The  author and his daughter YOLOing, ca. 2014
The author and his daughter YOLOing, ca. 2014

13 As a father has compassion on his children, so the LORD has compassion on those who fear him; 14for he knows how we are formed, he remembers that we are dust. 15As for man, his days are like grass, he flourishes like a flower of the field; 16the wind blows over it and it is gone, and its place remembers it no more. 17But from everlasting to everlasting the LORD’s love is with those who fear him, and his righteousness with their children’s children —18with those who keep his covenant and remember to obey his precepts.

Psalm 103:13–18



What is the meaning of life? More to the point: of our labor in life—whatever it may be—what will actually last? What of all that we have done or will do in life really means anything at all, and how can we recognize it? I think that, while this question has a long (and detailed) history, it is perhaps more acute today than ever before. This is the crisis of our age, as the philosophical foundations undergirding late modernity collapse under their own weight. Though it doesn’t seem like it on the surface, if one digs very deeply at all one finds that the age in which we live is one full of angst at the stubborn emptiness that remains no matter how hard we try to fill it with consumerist “stuff.” Deep down, we know there is nothing more meaningless than accumulating great wealth and its accoutrements. So what do we do? How do we climb off the hamster wheel and actually make some progress? Happily, God is not oblivious to our need for meaning.


Several years ago , during a semester, chapel at Austin Grad focused on the megilloth—the five scrolls read throughout the year during Jewish festivals. These include Ruth, Ecclesiastes, Lamentations, Song of Songs, and Esther. While I have been in classes for most of those books, I don’t recall having heard homilies from them before. This led to an opportunity for reflection that has remained with me even to this day. And I think that, given the state of the world around us, the message of one of those scrolls in particular—Ecclesiastes—speaks a word that we (and the folks living all around us) need to hear: YOLO. For those of you who don’t have teenaged kids: YOLO is an acronym for “You only live once.” This is a perfect summation of Ecclesiastes. When I told my daughter the title of my chapel homily that semester (the same as this blog post), she rolled her eyes and said “nobody’s saying that anymore, dad.” Which is also a perfect illustration of Ecclesiastes.

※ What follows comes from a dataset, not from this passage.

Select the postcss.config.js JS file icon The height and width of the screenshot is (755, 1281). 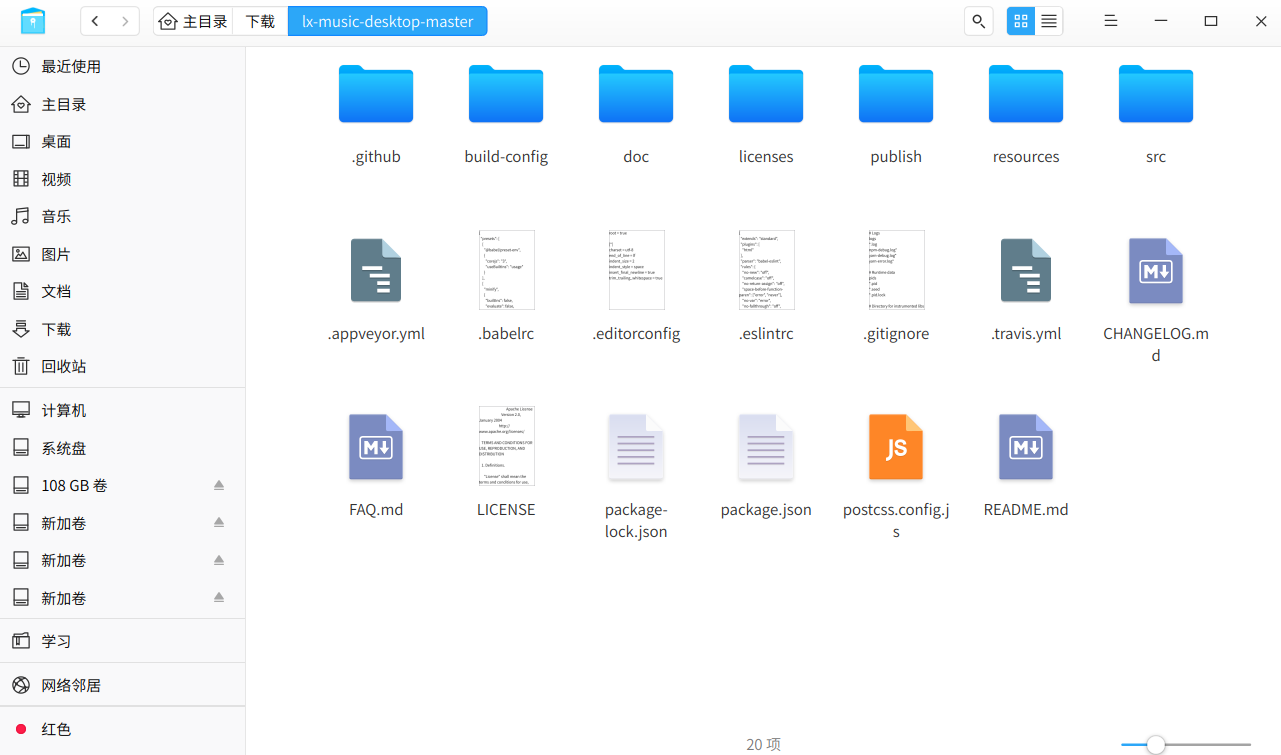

I had a powerful illustration of Ecclesiastes in my own life in 2016 that I’ll never forget. On May 12th of 2016, I graduated from Texas State University with a PhD in Education. This was the culmination of many long years of study and work, and it was a great celebration to be a part of. Speakers at the commencement ceremony congratulated us on our achievements, and we were hooded with our doctoral hoods in front of a large audience of people, projected on the big screen in the basketball arena. We were lauded for our hard work, for our academic excellence, for reaching the pinnacle of academic attainment. It was all very heady stuff.

So, for about an hour on that Thursday, I reveled in the attention and accolades. I may have even indulged myself toward believing them, at least for a little while. But God, in his great mercy and wisdom, would not let me stay long at such altitudes—“he remembers we are dust.”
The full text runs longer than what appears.